VB: I have travelled pretty extensively. What I think is really amazing is to have that perspective of just how incredibly beautiful and inspiring and varied this country is, in terms of its natural beauty, in terms of its built environments, and in terms of the places that attract talented and vibrant people. They form sort of this web across the country. Loving Great Falls, Montana [C.M. Russell Museum] and being completely woken up to the fantasticalness of Boise, Idaho [James Castle House], that—in terms of this project—allows me to go to places I would not necessarily have thought to go. These travels have reinforced my love for the Berkshires and my pot has kept getting fuller. I feel really blessed to be able to have that opportunity


Photo courtesy James Castle House, Boise City Department of Arts & History

HVS: Might you speak to the spot-on, if not a bit ironic, timing of this book, “enticing us to travel—both virtually and physically—to the homes and studios that were carefully crafted reflections of the painters, sculptors, and designers who occupied them” as Thayer Tolles said. How are sites preparing as the world begins to flow again and what can visitors expect?

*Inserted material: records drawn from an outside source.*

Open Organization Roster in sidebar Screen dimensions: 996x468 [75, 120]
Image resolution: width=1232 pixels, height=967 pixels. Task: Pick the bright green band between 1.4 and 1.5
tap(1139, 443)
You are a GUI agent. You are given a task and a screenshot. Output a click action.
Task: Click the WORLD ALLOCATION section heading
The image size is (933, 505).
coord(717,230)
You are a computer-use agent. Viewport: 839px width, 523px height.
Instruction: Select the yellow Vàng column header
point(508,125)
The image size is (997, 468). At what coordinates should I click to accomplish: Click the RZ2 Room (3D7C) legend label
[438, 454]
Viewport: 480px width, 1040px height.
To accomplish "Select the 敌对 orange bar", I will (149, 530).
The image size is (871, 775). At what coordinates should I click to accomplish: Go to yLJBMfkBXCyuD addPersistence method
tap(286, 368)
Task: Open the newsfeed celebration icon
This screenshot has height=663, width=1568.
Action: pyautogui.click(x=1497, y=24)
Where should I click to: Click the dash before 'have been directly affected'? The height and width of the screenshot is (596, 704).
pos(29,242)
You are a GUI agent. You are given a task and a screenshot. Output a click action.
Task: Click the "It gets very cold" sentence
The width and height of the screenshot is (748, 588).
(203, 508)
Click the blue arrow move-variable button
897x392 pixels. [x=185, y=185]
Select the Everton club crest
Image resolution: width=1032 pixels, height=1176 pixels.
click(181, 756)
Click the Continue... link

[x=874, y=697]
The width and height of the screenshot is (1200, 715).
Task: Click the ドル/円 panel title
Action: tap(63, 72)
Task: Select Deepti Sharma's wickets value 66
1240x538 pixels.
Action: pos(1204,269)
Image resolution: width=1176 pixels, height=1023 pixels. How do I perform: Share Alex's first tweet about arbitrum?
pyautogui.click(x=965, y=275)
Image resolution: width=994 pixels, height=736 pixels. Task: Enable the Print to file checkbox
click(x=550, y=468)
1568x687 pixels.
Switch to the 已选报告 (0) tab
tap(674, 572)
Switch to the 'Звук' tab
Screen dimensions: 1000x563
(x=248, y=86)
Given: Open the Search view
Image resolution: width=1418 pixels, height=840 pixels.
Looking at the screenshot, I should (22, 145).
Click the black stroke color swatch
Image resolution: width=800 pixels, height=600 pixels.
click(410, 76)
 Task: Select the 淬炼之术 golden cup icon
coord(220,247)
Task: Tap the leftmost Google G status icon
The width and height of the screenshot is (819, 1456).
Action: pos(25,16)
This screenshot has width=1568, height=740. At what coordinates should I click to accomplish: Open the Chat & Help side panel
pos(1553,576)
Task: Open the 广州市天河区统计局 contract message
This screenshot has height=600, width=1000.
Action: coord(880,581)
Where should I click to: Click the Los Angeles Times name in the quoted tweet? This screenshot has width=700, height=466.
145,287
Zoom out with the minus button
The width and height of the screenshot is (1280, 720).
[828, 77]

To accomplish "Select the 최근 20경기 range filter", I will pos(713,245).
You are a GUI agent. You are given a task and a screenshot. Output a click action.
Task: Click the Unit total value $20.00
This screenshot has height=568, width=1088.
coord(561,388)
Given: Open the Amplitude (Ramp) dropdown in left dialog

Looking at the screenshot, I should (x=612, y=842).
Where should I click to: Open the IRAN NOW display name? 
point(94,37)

VB: We [at HAHS] wanted a guidebook that would entice you to go [and explore the 44 sites] but that would sweep you away if you [simply] read it. We wanted people to be able to pick and choose; you could read it cover to cover, or you could just read one chapter, you could know nothing of art before, or you could be a devotee of Georgia O’Keeffe (and my hope would be that I put a fun fact in there that you didn’t know before).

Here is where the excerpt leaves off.